Foodtech brasileira e frigorífico apostam em proteína sem refrigeração, de olho em mercado de shelf-stable meals que deve chegar a US$ 129,8 bilhões até 2034

Lançamento Nobars

Com aporte de US$ 1 milhão em nova planta industrial em Socorro (SP), Intelligent Foods e Comercial de Alimentos Talismã lançam a marca NoBars


O mercado global de shelf-stable meals, que refeições prontas que dispensam refrigeração graças a processos de conservação que garantem estabilidade em temperatura ambiente, foi avaliado em US$ 98,7 bilhões em 2025 e deve chegar a US$ 129,8 bilhões em 2034, um crescimento anual médio de 5,2%, segundo relatório da consultoria MarketIntelo. 

O apelo por atributos nutricionais também cresce entre os consumidores brasileiros. Um levantamento da consultoria Kantar mostra que, em 2023, mais da metade dos lares do país declararam buscar ativamente alimentos associados a benefícios funcionais, como maior teor de proteína, redução de açúcar ou presença de fibras. Já o mercado global de proteínas movimentou US$ 24,49 bilhões em 2024 e deve alcançar US$ 32,42 bilhões até 2029, de acordo com a consultoria Mordor Intelligence.

É nesse cenário que a Intelligent Foods, foodtech brasileira especializada em conservação de alimentos sem refrigeração, e o frigorífico Comercial de Alimentos Talismã lançam a NoBars, marca que entrega proteína a partir de um filé de peito de frango pronto para consumo, temperado apenas com ingredientes naturais. É a primeira marca que a Intelligent Foods desenvolve em sociedade, o que exigiu um projeto construído do zero: dimensionamento de nova infraestrutura, investimento em equipamentos e uma planta operacional própria, instalada na unidade da Talismã em Socorro, interior de São Paulo. Até o momento, a linha recebeu aporte de aproximadamente US$ 1 milhão. O lançamento é parte de um projeto maior de proteínas shelf stable pro foodservice.

Em vez de concentrados proteicos e longas listas de ingredientes, o snack passa pelo processo proprietário de conservação da Intelligent Foods, que garante praticidade e uma vida útil inicial de quatro meses sem necessidade de refrigeração.

Cada unidade tem 35g de proteína, o equivalente a aproximadamente 130g de peito de frango, com apenas um ingrediente e as especiarias. Os sabores disponíveis são original, lemon pepper e italiano, e o produto estará disponível para venda ao consumidor final a partir de setembro de 2026, por meio de e-commerce.
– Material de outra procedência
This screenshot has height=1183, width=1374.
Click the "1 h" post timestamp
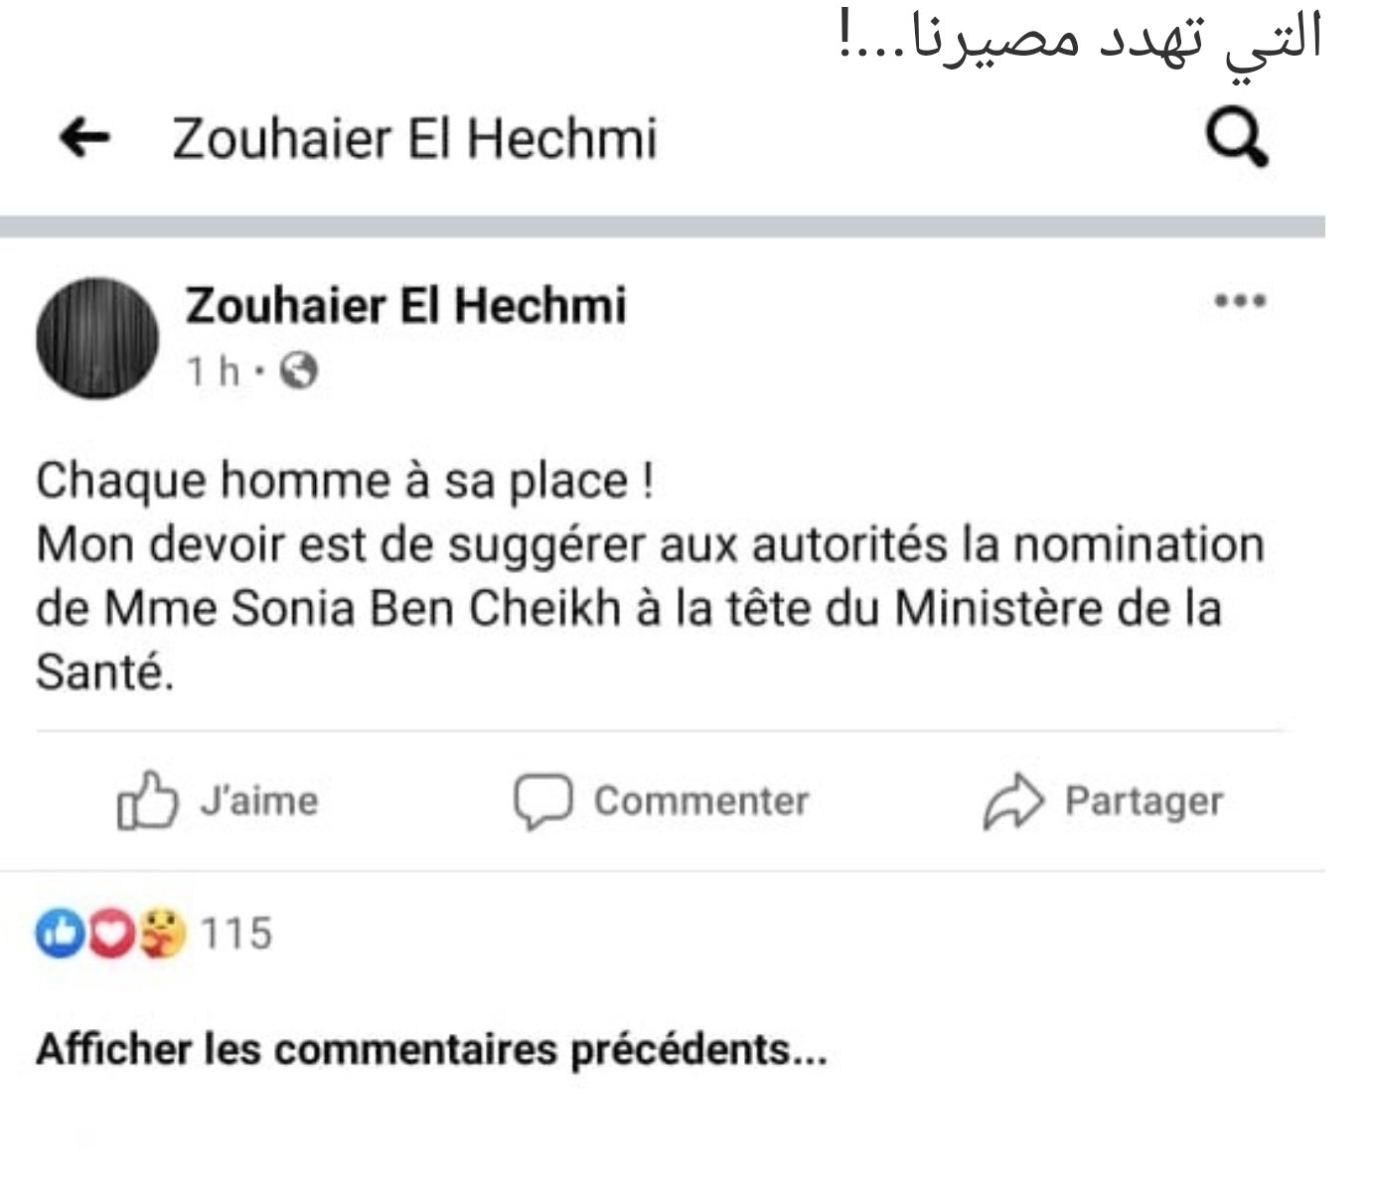pyautogui.click(x=214, y=371)
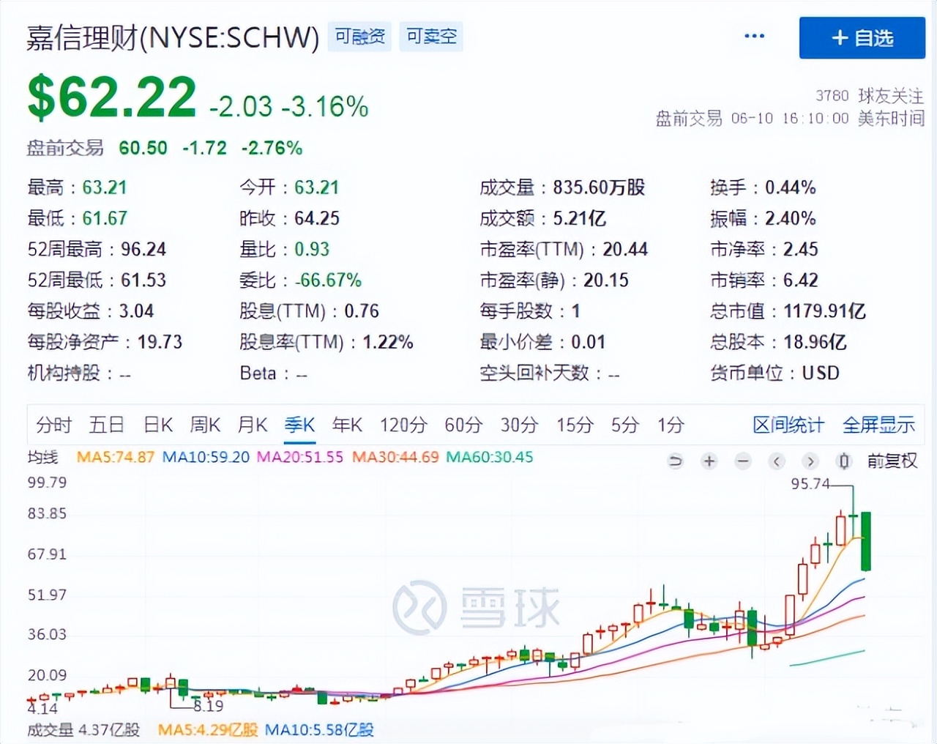This screenshot has width=937, height=744.
Task: Click the undo/reset chart icon
Action: tap(674, 461)
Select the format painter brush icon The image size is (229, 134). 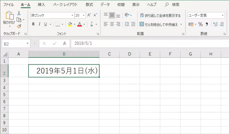[19, 26]
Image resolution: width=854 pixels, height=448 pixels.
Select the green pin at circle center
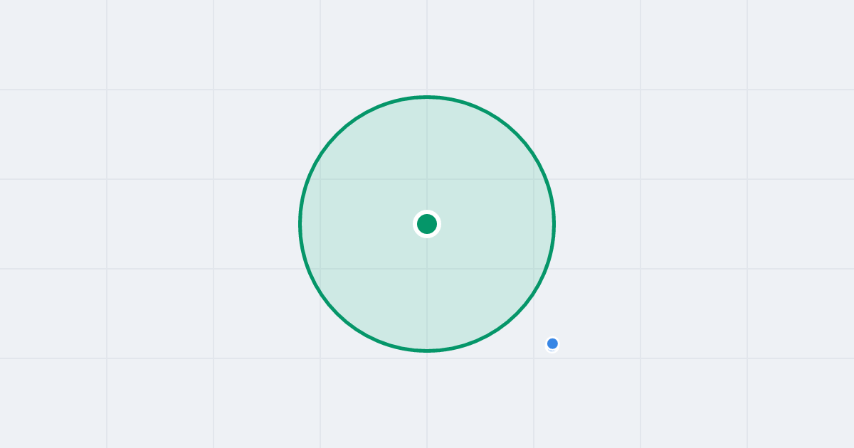pyautogui.click(x=427, y=224)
A Talismã hoje vende produto congelado, mas o custo da cadeia do frio, no transporte e na armazenagem, é alto, e cada vez mais operações têm dificuldade para estocar produtos congelados. Com um produto em temperatura ambiente, o preparo também é mais rápido. A parceria está mirando o mercado de food service que é gigantesco e hoje é disputado por grandes players.
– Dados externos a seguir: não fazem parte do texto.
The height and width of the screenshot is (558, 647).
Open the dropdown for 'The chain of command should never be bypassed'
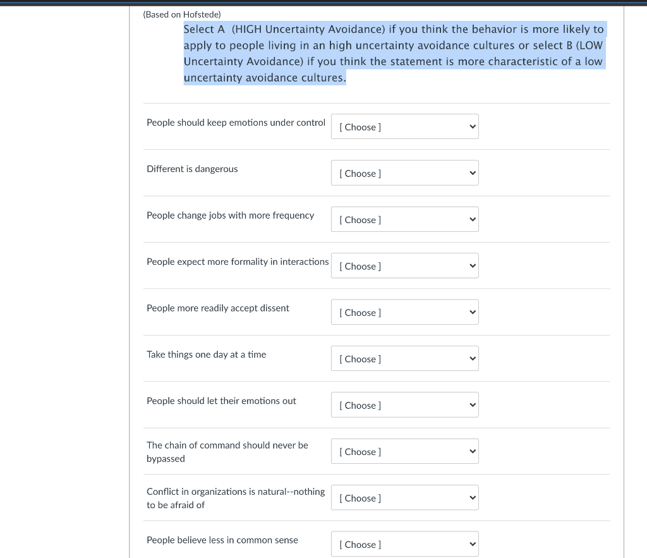(x=404, y=451)
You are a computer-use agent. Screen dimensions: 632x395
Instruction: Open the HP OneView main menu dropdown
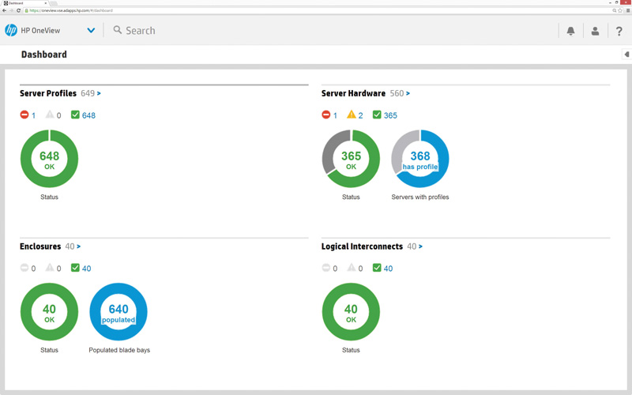[x=91, y=31]
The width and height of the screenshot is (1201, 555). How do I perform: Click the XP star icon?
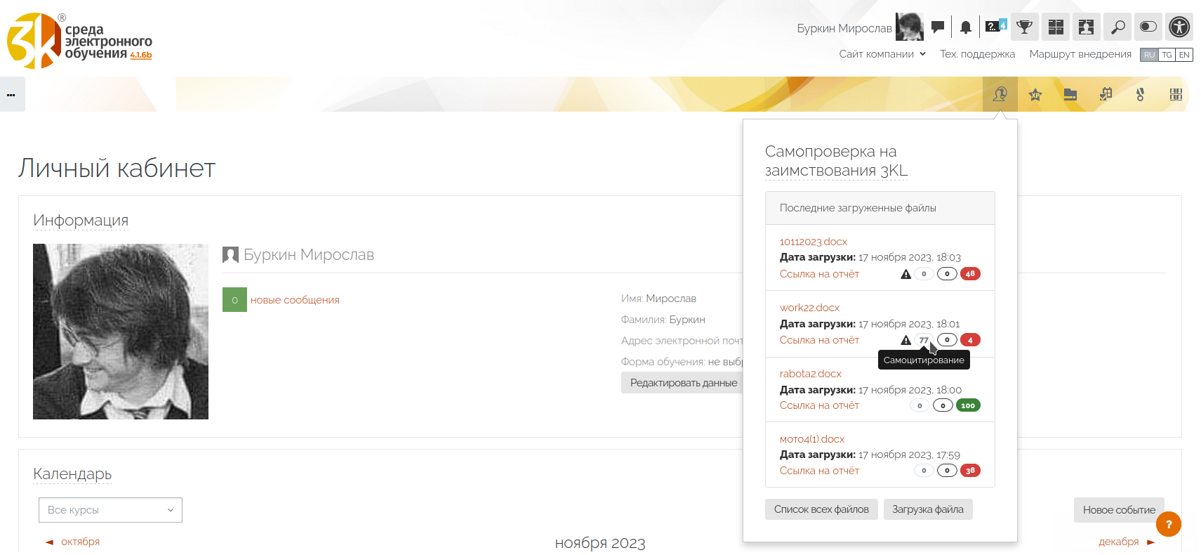1035,95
A NoBars utiliza a Tecnologia IF de Conservação Saudável, processo de esterilização que combina calor e pressão para eliminar microrganismos e bactérias presentes nos alimentos, garantindo segurança microbiológica, vida útil mais longa e alta qualidade sensorial. A esterilização térmica em si não é uma novidade e já é usada pela indústria alimentícia há décadas. O diferencial da Intelligent Foods está na forma como ela é aplicada e nos resultados alcançados. Ao longo dos anos, a tecnologia já foi validada em mais de 100 produtos diferentes, entre temperos, bebidas lácteas, sucos de frutas, refeições completas, partes ósseas de bovinos, proteínas diversas, acompanhamentos, sopas, molhos, preparações funcionais e snacks, o que demonstra a capacidade de atender diferentes categorias de alimentos, canais de distribuição e perfis de consumidor.

Para Roberto Jacob, diretor da Comercial de Alimentos Talismã, frigorífico que iniciou suas atividades em Socorro, São Paulo, em 2004, essa parceria é um passo estratégico porque a empresa sempre trabalhou com produtos congelados. “Nos próximos cinco anos, os grandes players de cozinhas industriais e food service vão estar focados em fornecedores que entreguem produtos semiprontos, já assados ou cozidos, para fazer apenas a finalização, com molhos e temperos próprios. A escassez de mão de obra é hoje um gargalo para o setor, e quanto mais a indústria facilitar esse processo, mais o mercado vai exigir isso. Acredito que essa mudança vai acontecer muito antes do que imaginávamos e por isso decidimos investir neste mercado também”, finaliza.